Among the cultural groups that participated in this year’s event were the Guyanese Students Association, Gaelic Society, Hispanic Cultural Society, Sigma Sigma Ro, Caribbean Students Association, Asian Student Association, and the Organization of Latin American Students (OLAS).

P.A.R.E. decided to hold the event during the International Education Week organized by the Office of Study Abroad.

The night began in the UC Commons with cultural food and desserts from the different organizations, including sausage rolls from the Gaelic Society, empanatas from OLAS, and meat and rice dishes from the members of P.A.R.E.

“When you say Filipino, two things come to mind: food and dancing,” David said. “Today’s event is an example of them both.”
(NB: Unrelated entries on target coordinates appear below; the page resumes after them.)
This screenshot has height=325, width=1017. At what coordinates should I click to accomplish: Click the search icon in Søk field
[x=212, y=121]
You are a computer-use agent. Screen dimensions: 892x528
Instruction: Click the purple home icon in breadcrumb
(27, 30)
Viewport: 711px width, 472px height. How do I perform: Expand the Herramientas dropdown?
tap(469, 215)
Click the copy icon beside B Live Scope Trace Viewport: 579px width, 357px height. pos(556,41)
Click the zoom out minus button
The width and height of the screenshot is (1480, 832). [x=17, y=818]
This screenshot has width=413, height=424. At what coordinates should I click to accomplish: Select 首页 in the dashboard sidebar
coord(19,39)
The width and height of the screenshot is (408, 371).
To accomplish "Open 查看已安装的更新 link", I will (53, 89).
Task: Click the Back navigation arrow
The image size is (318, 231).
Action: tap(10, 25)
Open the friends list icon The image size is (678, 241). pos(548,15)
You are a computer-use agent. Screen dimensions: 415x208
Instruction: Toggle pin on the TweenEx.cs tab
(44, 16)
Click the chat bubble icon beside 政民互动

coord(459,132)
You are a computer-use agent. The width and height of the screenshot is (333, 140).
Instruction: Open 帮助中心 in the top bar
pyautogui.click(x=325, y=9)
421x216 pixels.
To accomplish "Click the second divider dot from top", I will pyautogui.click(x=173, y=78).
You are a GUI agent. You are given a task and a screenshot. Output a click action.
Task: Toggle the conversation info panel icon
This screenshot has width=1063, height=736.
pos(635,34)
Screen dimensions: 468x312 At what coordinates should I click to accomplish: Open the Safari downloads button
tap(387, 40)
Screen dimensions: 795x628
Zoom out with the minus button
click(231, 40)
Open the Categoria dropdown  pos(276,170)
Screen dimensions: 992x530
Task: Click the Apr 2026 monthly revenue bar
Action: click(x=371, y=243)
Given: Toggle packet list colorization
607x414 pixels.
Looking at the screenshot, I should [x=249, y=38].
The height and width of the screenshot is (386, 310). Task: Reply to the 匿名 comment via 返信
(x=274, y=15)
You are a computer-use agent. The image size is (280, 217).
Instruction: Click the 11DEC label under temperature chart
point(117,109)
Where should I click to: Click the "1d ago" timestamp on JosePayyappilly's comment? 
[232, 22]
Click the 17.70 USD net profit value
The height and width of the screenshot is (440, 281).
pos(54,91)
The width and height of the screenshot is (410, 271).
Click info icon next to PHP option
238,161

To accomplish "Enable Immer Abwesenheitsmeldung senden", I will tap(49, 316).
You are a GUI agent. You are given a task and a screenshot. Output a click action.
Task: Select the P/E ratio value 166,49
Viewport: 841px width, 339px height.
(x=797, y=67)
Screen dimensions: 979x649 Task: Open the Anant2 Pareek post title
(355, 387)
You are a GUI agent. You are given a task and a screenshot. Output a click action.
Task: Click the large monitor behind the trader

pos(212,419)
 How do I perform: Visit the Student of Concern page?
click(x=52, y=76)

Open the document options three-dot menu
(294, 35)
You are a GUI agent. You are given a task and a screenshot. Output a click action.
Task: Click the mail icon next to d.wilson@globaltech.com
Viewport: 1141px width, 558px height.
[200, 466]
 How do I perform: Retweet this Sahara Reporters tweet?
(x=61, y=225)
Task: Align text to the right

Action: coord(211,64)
During the food fair, students sampled barbecue sticks, “a staple at Filipino parties” according to David. P.A.R.E also served a meat and onion eggroll known as lumpia, the Filipino pasta dish pansit, which consists of noodles with vegetables and eggs, and the rice-type dessert puto, which resembles a tiny muffin.

While a low turnout was expected, a surprising number of students came to sample the foods. Afterward, the groups demonstrated different cultural dances. Sigma Sigma Ro’s president performed a semi classical dance that incorporated the traditional style of India with a modern twist. The Asian Students Association demonstrated a step dance to promote the Asian culture. OLAS and the Hispanic Cultural Society performed a Latin dance, mixing traditional styles from tango to salsa.

To end the night’s festivities, P.A.R.E. performed several dances to symbolize that the Filipino influence can be seen from line dances to ballroom dances.

The more traditional performances showed important elements of the Filipino culture. Students presented a classic dance representing the movement of birds, a dance with a Muslim influence, and a Filipino folklore dance. Representative of the royal manner of walking, the girls of P.A.R.E performed the dramatic, stately dance with brightly colored scarves. They also performed a modern dance with a hip-hop feel.

While P.A.R.E hopes to have a greater number of cultural organizations participate in next year’s event, the Multicultural Night was a success in bringing together different cultural groups to celebrate the differences that so frequently cause a divide.